- **TASKS FOR THIS EXERCISE**
[a] In the AKS excerpt, what is the passage between "This is fine" and "DATA L, 18.", inclusive? Reproduce it word for word.
[b] According to the AKS excerpt, why is a predicate a neater way than a flag to check whether the player is carrying the bird?

As in Basic, an AKS condition may have the value of true (T) or false (F). If the condition is true the operation is performed. An IF statement which only allowed you to say “IF T THEN ...” or “IF F THEN . . . ” would be useless. To be of use the condition must be allowed to be something which is evaluated to either T or F. At the simplest level this could be a flag variable. For example, a flag variable could be set aside to indicate whether or not the snake puzzle has been solved. AKS has flags called F0, F1, F2 . . . and so on. Supposing we have allocated F10 to represent the snake puzzle then we can write the condition as *F10. AKS initialises all flags to F at the start of a game. When the player solves the puzzle the scenario assigns the value T to F10. The AKS coding for the snake puzzle could be implemented by defining the appropriate location (18) as follows :

DATA L, 18
DATA D, *, You are in the Hall of the Mountain King.
DATA D, * F10, A large green snake bars your way ahead!
DATA T, release bird, *
DATA A, PR, The bird drives the snake away.
DATA A, AF, 10, T

When the player first arrives at this location he will be greeted by the following description:

You are in the Hall of the Mountain King.

A large green snake bars your way ahead!

The player can now drive the snake away by entering the command "RELEASE BIRD” to which AKS will respond:

The bird drives the snake away.

The AssignFlag (AF) command then sets F10 to T indicating that the puzzle has been solved. Now the description of the location will appear as just:

You are in the Hall of the Mountain King.

This is fine but there is nothing there which states that the player must be carrying the bird in order to release it. Another test is required to replace the unconditional indicator at the end of the trigger line. One possibility would be to set a flag to T when the player catches the bird and test this as we did for the snake puzzle. However, you then have to remember to reset the flag to F if the player drops the bird. A neater solution is to have a function which tests to see if the object is being carried by the player and becomes T or F accordingly. This type of function is called a predicate and can be tested in a similar way to a flag. So that C0, C1, C2, . . . indicate whether objects 0, 1, 2, ... are being carried. Therefore, if the bird is object number 3, the snake puzzle coding can be updated to:

DATA L, 18.

- **DATASET CONTENT**
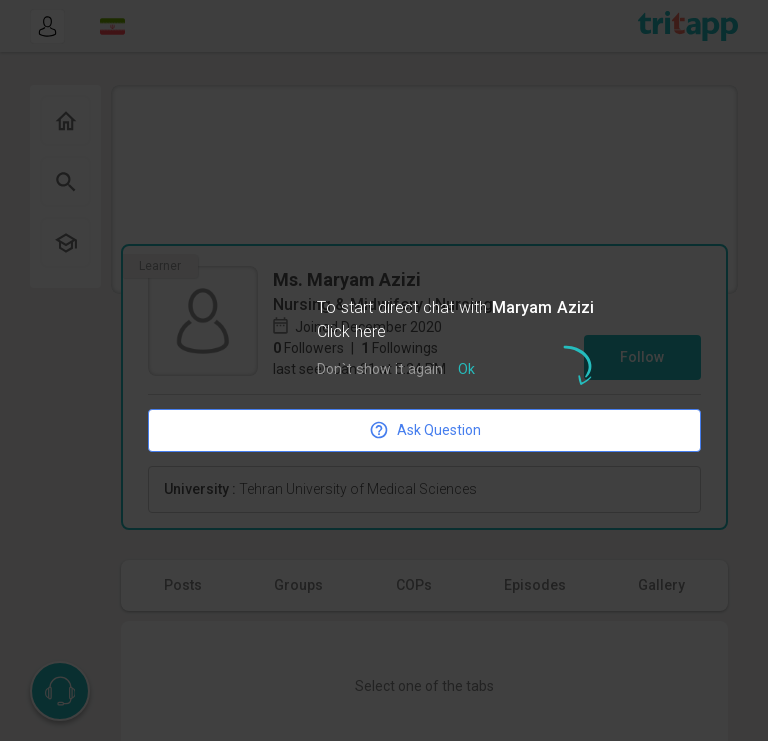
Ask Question (425, 430)
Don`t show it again (380, 370)
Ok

- **SOLUTIONS**
[a]
This is fine but there is nothing there which states that the player must be carrying the bird in order to release it. Another test is required to replace the unconditional indicator at the end of the trigger line. One possibility would be to set a flag to T when the player catches the bird and test this as we did for the snake puzzle. However, you then have to remember to reset the flag to F if the player drops the bird. A neater solution is to have a function which tests to see if the object is being carried by the player and becomes T or F accordingly. This type of function is called a predicate and can be tested in a similar way to a flag. So that C0, C1, C2, . . . indicate whether objects 0, 1, 2, ... are being carried. Therefore, if the bird is object number 3, the snake puzzle coding can be updated to:

DATA L, 18.

[b] A flag would have to be set to T when the player catches the bird and then reset to F if the player drops it. A predicate avoids that bookkeeping because it tests directly whether the object is being carried and becomes T or F accordingly.